09 March 2023, 07:48 AM
  • Refurbishment can be a costly venture, we speak to two store owners about what considerations are involved
Deciding whether to refurb your store this year?

Online butchers Turner & George spent years waiting for the right location for expansion, but finally found the right place at Greensmiths at Lower Marsh, an independent supermarket selling meat, artisan bread and dairy produce, as well as a café.

“Refurbs are like the proverbial piece of string so it very much depends what you’re coming into,” says co-founder James George. “But I’d say make sure to carry out a good site survey and be realistic about what you really need to change for starters. The most expensive works are moving electrics, major plumbing and moving walls, so try to make the space your own with the minimum of these kinds of works.

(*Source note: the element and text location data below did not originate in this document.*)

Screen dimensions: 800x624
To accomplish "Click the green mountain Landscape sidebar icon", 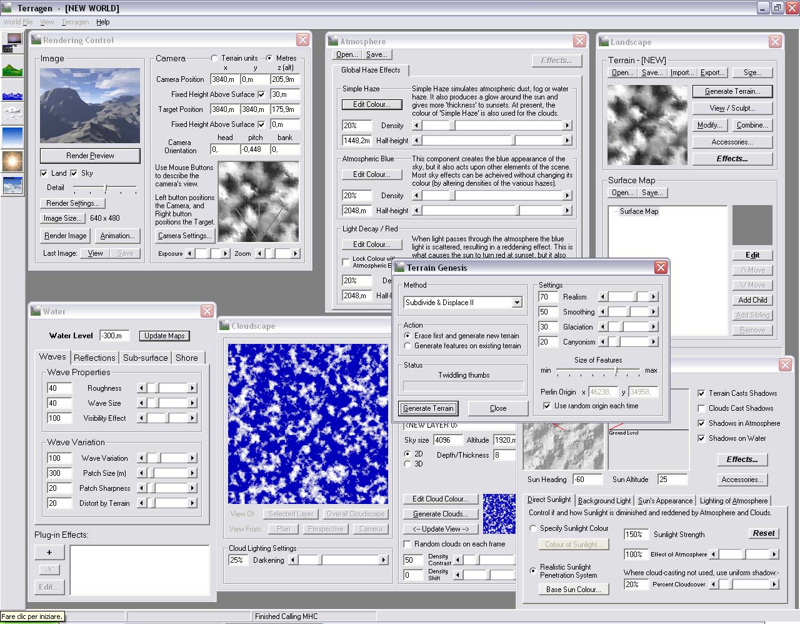I will click(x=13, y=69).
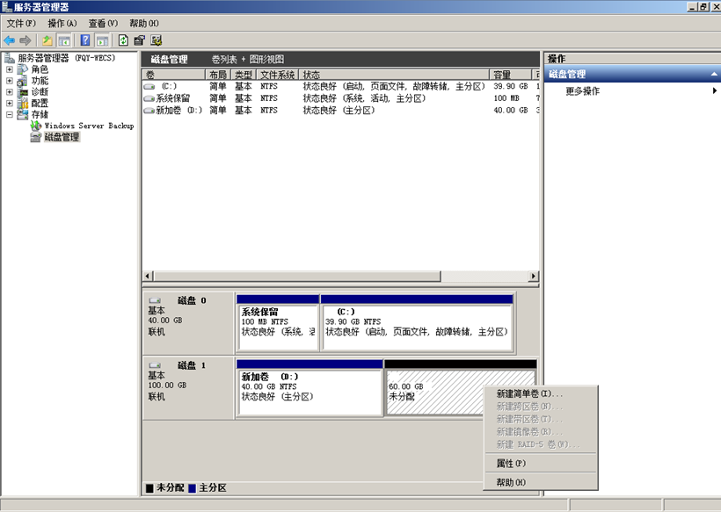Viewport: 721px width, 512px height.
Task: Click the 磁盘 1 disk label
Action: point(190,364)
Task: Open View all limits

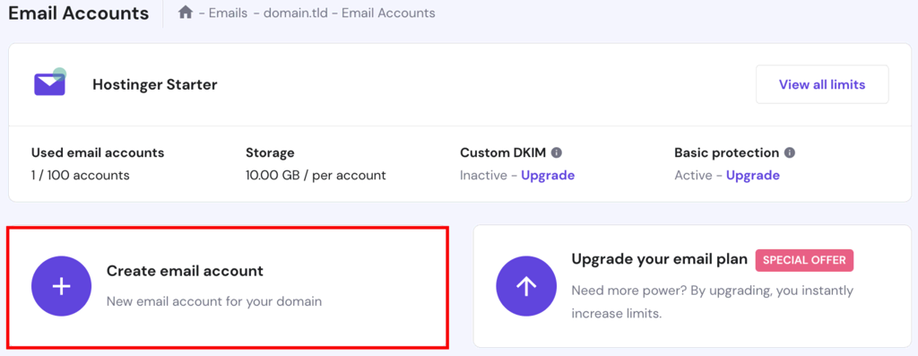Action: (822, 84)
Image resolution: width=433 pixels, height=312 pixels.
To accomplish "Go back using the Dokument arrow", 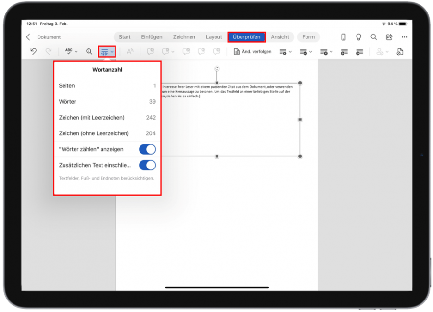I will (x=29, y=37).
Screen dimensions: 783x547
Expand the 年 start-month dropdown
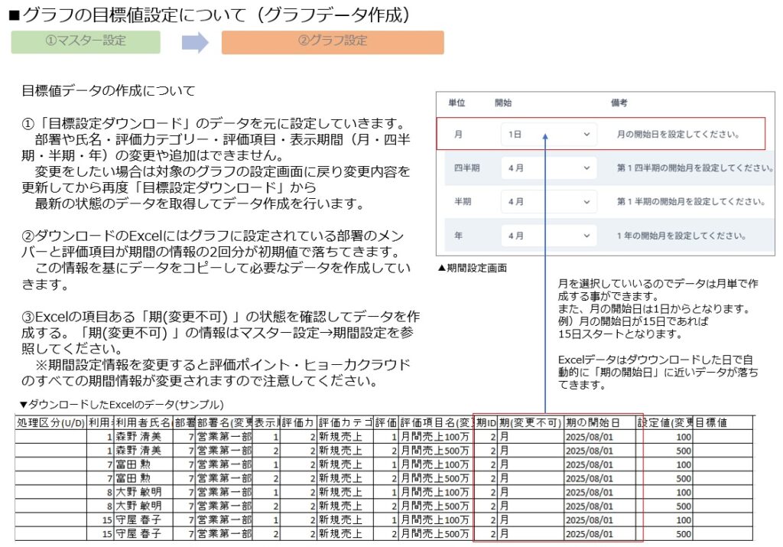click(547, 236)
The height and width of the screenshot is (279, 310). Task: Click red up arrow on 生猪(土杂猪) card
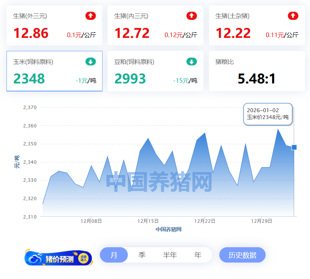point(293,16)
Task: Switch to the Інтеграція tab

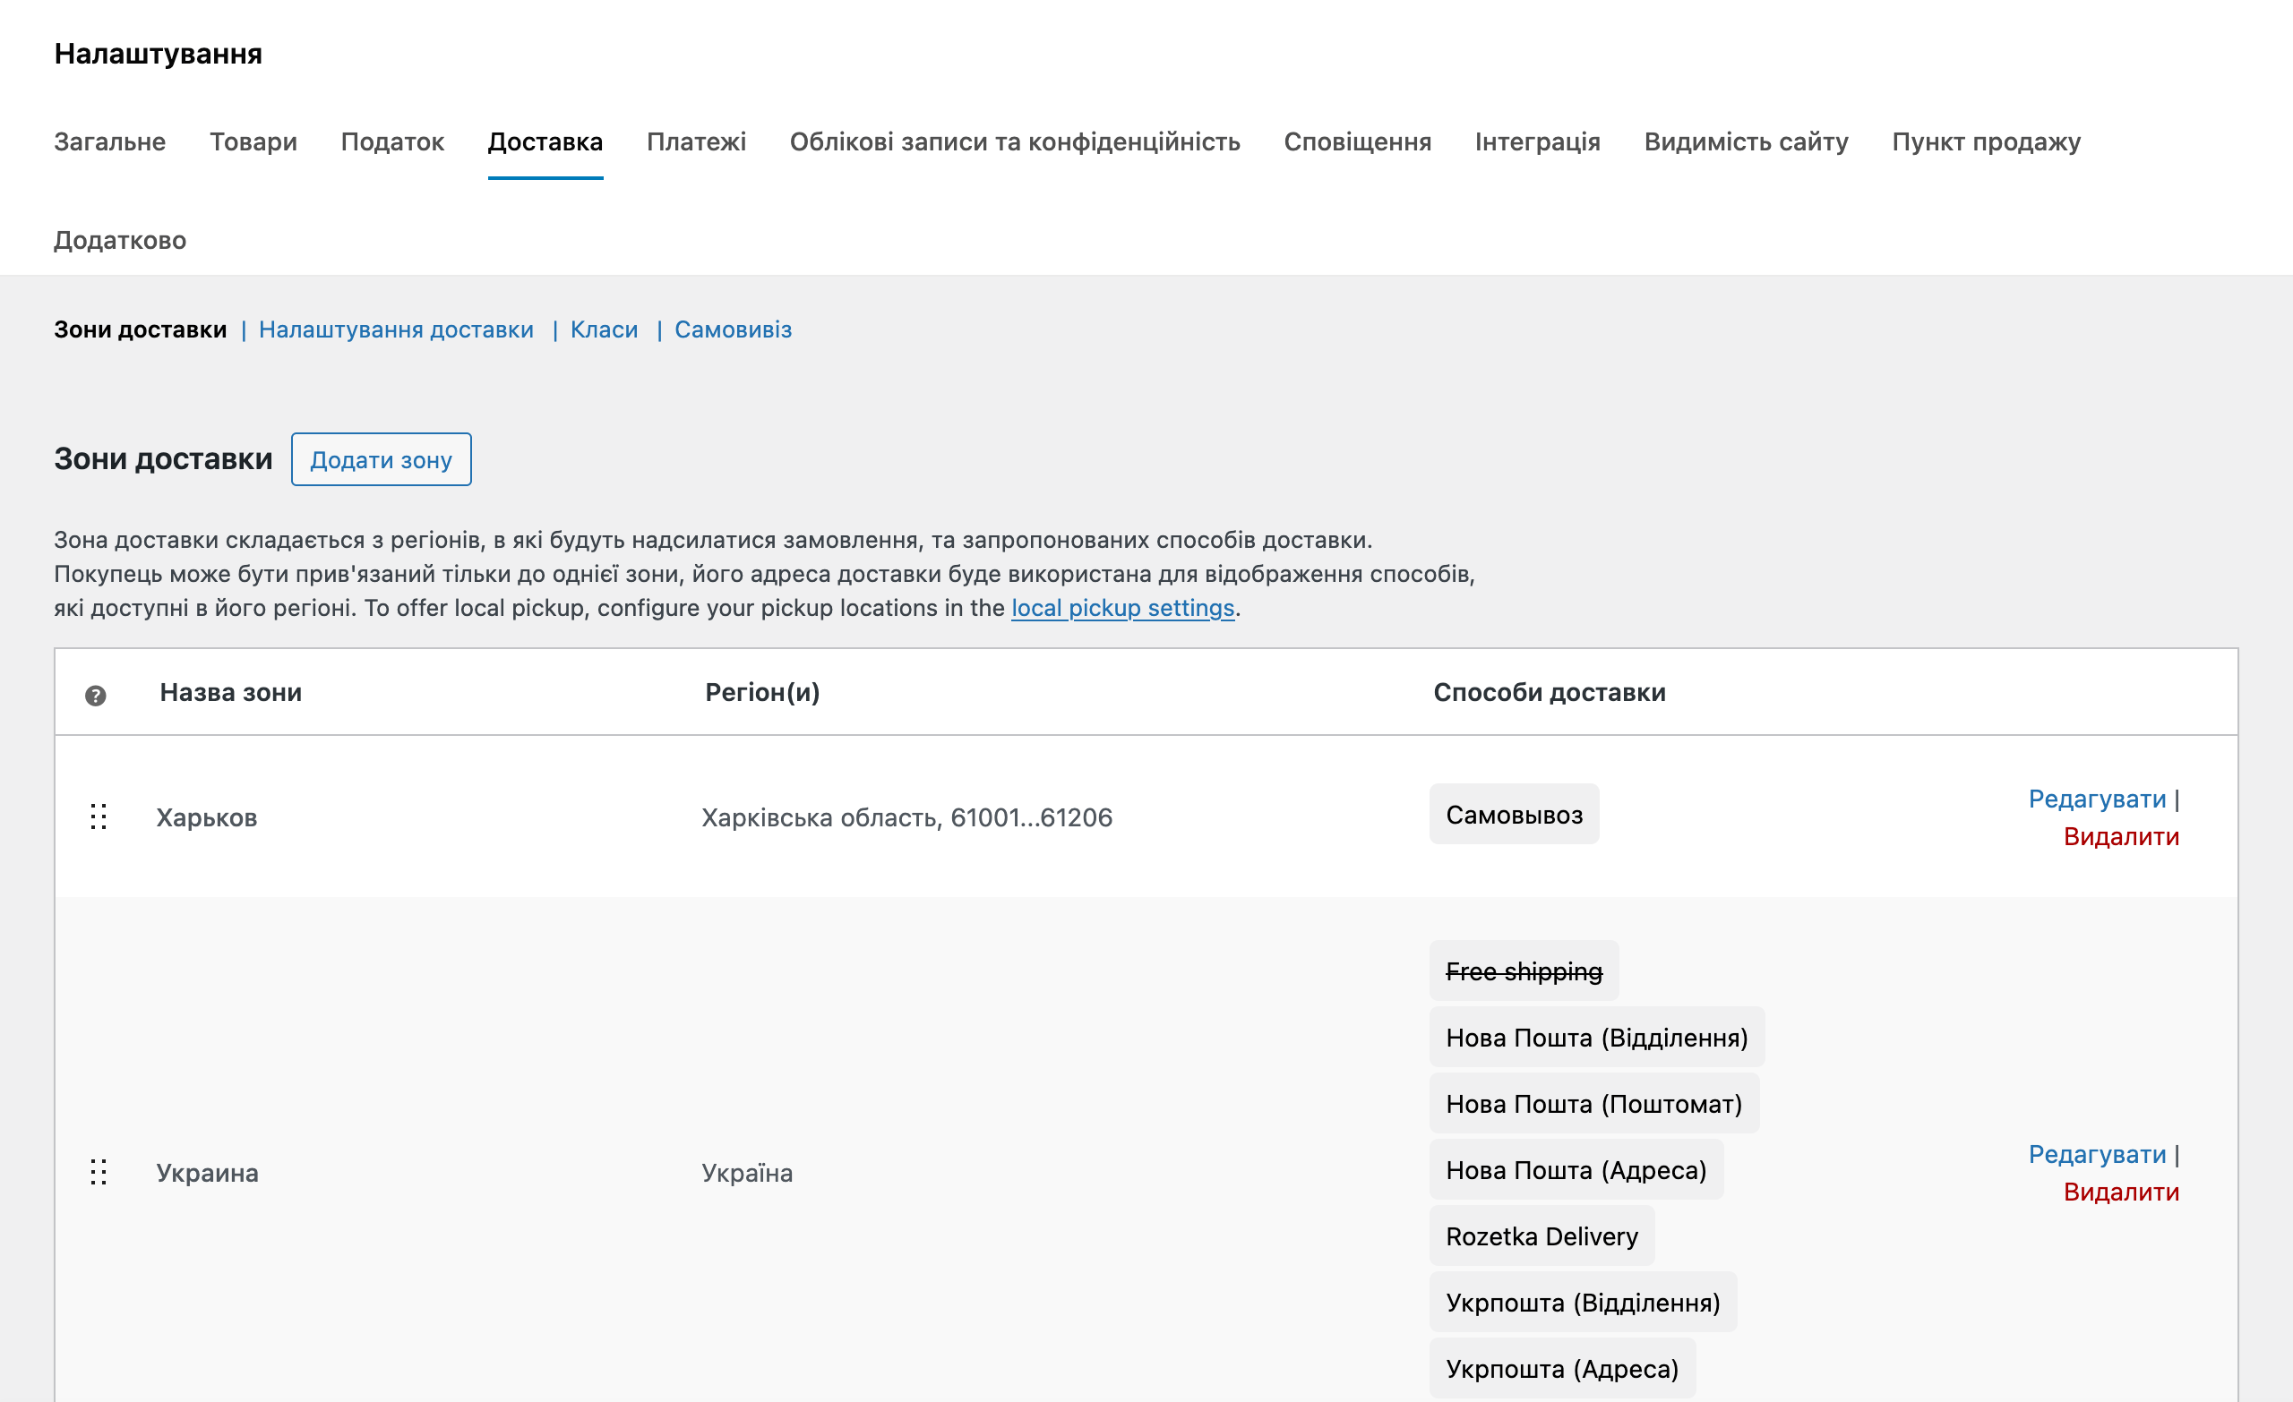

“It’s also worth thinking whether you can re-use equipment or source secondhand. This can save a fortune, but obviously if buying used items, it’s best to get it from a reputable source that will test and guarantee. Before you start work make sure to visit site with a good contractor, someone you’ve used before or a recommendation is best, and make sure to get a fixed price or solid estimate.”

It’s also worth checking that you don’t need any local authority permissions and additional elements such as parking restrictions or difficulty removing waste, he advises.

For Gemma Carradice, general manager at Lancaster Brewery Holdings, cash really is key when it comes to any decision to expand or refurbish. “I think it’s tricky to give too much advice as every project in the artisan sector is quite unique. However, always focus on the cash. Cash is critical. Produce forecasts that don’t just present an optimistic viewpoint.

“Examine the worst-case scenarios, what would that do to you, as the owner? What could it do to your company?” While the company has taken on several major projects in a relatively short time, against the backdrop of a difficult economic climate, the running costs of their new ventures are relatively low.

“If you do decide you want to do something, and it is a good idea, then make it happen. But obviously don’t put things at risk. We’ve been quite careful and considered in what we’ve taken on. The distillery and new bar at Lancaster railway station came at great cost, but their running costs are relatively low. We’re not burdened with an inflexible and large workforce for either business.

“So my main advice is, always look for growth, but be wary of new ventures with high fixed costs. At least until this current storm passes.”